■ **RECORDS FOR THIS EXERCISE**:
____________________

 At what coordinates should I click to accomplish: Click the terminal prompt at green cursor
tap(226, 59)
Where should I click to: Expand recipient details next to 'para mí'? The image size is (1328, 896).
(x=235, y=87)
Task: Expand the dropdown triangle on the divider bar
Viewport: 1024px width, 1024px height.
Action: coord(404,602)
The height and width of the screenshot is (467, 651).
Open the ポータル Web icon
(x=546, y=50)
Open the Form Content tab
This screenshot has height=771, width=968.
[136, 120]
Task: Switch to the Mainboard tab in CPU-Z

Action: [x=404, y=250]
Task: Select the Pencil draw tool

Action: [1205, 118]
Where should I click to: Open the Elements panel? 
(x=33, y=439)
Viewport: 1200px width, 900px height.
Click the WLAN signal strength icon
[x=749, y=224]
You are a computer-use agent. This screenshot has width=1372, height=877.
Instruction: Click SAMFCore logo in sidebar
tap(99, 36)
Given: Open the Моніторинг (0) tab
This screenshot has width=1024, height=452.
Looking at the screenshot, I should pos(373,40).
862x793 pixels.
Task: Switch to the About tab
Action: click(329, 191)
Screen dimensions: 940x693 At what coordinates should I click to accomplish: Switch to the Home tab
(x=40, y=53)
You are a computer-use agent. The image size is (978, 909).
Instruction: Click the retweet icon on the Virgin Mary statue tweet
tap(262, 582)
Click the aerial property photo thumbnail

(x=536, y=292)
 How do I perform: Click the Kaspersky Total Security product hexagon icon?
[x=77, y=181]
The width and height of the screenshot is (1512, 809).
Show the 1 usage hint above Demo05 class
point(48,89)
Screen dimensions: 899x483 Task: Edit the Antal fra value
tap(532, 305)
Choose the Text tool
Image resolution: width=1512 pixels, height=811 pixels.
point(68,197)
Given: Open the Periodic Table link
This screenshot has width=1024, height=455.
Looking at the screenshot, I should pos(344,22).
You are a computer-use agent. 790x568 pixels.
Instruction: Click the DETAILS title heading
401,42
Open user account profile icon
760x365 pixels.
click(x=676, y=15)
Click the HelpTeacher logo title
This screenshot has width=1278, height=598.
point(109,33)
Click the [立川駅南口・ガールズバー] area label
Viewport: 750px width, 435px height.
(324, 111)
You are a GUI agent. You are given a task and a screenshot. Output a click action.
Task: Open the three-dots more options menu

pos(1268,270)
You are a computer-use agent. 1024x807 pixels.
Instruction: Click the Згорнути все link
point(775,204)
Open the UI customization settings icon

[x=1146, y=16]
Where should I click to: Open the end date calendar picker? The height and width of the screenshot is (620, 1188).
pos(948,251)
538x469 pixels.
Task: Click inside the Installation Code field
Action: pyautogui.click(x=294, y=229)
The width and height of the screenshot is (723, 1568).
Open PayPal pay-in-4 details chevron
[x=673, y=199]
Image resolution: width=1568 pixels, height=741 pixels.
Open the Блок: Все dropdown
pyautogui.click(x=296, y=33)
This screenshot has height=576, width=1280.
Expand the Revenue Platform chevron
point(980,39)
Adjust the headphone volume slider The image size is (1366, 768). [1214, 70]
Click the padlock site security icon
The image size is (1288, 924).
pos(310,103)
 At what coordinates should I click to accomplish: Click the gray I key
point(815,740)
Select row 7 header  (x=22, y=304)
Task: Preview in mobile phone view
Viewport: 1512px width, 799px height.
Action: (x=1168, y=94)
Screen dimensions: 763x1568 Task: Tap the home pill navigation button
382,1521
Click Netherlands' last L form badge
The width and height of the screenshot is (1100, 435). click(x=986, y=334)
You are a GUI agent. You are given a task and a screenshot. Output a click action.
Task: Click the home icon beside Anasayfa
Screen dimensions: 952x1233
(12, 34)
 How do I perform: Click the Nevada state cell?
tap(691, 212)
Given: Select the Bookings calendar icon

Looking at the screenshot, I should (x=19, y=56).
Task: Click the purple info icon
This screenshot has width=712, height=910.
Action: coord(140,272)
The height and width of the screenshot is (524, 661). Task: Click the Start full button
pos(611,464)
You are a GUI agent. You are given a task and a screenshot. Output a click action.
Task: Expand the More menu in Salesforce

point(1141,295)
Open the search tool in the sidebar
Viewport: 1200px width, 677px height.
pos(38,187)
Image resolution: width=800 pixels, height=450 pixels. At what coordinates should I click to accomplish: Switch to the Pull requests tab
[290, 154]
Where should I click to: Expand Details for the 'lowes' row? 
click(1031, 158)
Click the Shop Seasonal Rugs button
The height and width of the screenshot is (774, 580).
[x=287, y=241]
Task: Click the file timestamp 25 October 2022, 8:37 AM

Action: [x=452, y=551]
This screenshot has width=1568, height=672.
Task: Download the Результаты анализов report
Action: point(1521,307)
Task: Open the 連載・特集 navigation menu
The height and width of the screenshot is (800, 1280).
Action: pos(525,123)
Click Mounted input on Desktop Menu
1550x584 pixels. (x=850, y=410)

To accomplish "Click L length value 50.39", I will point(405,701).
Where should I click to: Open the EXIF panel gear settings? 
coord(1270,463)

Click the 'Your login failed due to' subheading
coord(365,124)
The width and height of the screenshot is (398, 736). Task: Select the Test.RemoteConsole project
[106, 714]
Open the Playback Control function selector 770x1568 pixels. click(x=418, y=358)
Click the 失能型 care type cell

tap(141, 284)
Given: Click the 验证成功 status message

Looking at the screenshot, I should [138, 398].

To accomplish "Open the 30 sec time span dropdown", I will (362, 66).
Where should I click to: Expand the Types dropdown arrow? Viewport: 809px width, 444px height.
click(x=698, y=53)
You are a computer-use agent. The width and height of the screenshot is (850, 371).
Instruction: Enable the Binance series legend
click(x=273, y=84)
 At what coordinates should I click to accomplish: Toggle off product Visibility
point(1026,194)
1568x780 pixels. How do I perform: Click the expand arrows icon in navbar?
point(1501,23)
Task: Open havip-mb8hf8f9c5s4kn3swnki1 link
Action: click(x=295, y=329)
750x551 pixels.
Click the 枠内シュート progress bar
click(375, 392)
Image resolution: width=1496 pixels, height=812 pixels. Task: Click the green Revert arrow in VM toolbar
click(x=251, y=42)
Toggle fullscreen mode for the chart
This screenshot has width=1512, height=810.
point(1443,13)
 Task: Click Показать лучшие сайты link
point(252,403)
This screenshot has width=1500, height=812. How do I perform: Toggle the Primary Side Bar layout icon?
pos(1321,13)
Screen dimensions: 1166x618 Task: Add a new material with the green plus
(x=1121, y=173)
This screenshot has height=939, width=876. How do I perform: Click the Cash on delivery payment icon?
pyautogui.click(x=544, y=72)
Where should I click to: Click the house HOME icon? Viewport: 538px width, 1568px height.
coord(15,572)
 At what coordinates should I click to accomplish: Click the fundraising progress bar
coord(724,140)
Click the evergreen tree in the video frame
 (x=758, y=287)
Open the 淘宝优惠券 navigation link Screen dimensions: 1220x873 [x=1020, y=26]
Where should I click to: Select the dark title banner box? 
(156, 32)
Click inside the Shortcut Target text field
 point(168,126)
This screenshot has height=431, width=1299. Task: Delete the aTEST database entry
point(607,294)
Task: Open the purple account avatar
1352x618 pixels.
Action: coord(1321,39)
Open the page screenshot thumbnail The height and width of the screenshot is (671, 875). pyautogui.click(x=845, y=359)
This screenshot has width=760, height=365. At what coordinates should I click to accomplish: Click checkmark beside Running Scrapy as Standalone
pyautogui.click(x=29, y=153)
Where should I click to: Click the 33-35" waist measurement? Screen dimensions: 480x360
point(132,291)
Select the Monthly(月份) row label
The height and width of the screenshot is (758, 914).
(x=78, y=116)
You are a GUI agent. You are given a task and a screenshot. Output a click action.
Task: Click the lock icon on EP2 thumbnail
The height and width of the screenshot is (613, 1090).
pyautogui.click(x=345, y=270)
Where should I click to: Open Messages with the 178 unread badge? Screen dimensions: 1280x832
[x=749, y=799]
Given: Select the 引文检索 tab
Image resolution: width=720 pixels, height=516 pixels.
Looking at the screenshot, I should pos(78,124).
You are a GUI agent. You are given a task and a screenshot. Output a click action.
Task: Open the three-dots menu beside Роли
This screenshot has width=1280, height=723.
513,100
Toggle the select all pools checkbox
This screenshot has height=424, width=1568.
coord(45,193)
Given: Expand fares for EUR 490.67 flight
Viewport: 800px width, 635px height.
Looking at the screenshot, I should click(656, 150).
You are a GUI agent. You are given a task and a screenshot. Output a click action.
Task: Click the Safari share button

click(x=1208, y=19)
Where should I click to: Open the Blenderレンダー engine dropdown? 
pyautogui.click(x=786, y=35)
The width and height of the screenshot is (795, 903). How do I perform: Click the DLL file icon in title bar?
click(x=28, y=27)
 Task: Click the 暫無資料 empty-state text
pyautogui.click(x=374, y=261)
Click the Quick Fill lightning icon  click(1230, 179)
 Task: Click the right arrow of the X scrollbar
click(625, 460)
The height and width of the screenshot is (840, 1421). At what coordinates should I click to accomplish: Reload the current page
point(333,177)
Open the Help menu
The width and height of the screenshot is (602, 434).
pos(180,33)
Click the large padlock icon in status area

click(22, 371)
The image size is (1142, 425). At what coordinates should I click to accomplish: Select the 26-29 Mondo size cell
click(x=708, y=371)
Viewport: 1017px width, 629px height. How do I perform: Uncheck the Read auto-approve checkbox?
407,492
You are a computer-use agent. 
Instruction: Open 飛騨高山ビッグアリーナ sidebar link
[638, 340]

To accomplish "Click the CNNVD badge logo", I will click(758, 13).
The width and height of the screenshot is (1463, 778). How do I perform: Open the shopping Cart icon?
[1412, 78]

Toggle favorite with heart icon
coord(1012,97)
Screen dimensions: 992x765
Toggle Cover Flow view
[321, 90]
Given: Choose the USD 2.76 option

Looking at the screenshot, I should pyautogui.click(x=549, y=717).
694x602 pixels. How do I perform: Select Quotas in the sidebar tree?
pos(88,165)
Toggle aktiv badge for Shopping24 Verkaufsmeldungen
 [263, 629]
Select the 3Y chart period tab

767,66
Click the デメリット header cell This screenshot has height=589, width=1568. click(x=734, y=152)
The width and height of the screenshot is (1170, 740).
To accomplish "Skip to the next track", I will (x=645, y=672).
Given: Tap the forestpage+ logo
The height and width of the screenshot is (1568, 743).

____________________

■ **INSTRUCTIONS TO FOLLOW**:
What belongs in the answer is each line from the listing above that contains "will".

■ **SOLUTION FOR THIS EXERCISE**:
To accomplish "Click L length value 50.39", I will point(405,701).
To accomplish "Open the 30 sec time span dropdown", I will (362, 66).
To accomplish "Click the CNNVD badge logo", I will click(758, 13).
To accomplish "Skip to the next track", I will (x=645, y=672).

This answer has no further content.